* What you should do
The answer must be an exact copy of the lines from the one containing "Task: Click the Отмена button" through the final line of the material, both included, and nothing else.
Start of Exercise materials
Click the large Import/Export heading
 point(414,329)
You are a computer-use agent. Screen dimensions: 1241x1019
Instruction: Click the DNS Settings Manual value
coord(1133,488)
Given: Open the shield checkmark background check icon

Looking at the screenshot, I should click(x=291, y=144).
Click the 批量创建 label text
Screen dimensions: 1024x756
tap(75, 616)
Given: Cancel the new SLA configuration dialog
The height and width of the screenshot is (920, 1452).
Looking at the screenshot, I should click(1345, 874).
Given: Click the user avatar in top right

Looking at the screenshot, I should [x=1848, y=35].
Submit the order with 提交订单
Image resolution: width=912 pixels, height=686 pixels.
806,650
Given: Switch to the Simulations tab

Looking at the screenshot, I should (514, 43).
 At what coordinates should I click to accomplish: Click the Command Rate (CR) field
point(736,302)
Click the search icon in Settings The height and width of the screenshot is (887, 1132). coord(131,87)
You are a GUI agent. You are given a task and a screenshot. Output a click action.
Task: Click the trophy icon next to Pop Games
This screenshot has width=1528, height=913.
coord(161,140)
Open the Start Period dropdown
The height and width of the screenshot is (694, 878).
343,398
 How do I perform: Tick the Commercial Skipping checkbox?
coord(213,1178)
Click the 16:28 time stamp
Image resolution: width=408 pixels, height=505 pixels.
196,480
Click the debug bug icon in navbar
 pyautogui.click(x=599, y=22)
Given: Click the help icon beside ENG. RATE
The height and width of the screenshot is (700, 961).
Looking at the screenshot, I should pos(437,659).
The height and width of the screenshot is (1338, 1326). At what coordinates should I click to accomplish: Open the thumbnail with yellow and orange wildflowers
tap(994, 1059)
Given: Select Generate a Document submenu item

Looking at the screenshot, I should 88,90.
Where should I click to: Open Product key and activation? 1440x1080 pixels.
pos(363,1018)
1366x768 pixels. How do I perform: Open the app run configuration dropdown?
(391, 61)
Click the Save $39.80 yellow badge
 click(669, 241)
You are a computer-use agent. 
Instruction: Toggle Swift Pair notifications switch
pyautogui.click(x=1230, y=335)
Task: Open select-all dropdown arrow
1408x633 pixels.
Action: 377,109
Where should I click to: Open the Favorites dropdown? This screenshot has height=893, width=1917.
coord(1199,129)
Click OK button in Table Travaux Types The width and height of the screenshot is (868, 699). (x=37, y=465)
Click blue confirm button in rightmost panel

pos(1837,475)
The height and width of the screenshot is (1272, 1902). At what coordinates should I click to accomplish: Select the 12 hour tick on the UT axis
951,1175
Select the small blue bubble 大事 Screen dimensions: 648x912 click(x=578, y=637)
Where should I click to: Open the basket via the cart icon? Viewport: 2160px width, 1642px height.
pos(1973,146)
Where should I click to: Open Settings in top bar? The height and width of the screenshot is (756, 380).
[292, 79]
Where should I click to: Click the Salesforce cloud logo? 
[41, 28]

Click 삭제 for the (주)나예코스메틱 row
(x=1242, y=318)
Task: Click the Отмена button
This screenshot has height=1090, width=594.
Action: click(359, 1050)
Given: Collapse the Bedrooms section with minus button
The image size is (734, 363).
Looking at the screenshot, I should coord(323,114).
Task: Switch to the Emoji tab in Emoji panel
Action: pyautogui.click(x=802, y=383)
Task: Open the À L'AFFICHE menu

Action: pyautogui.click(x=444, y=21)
End of Exercise materials
* Answer to this problem
Task: Click the Отмена button
This screenshot has height=1090, width=594.
Action: click(359, 1050)
Given: Collapse the Bedrooms section with minus button
The image size is (734, 363).
Looking at the screenshot, I should coord(323,114).
Task: Switch to the Emoji tab in Emoji panel
Action: pyautogui.click(x=802, y=383)
Task: Open the À L'AFFICHE menu

Action: pyautogui.click(x=444, y=21)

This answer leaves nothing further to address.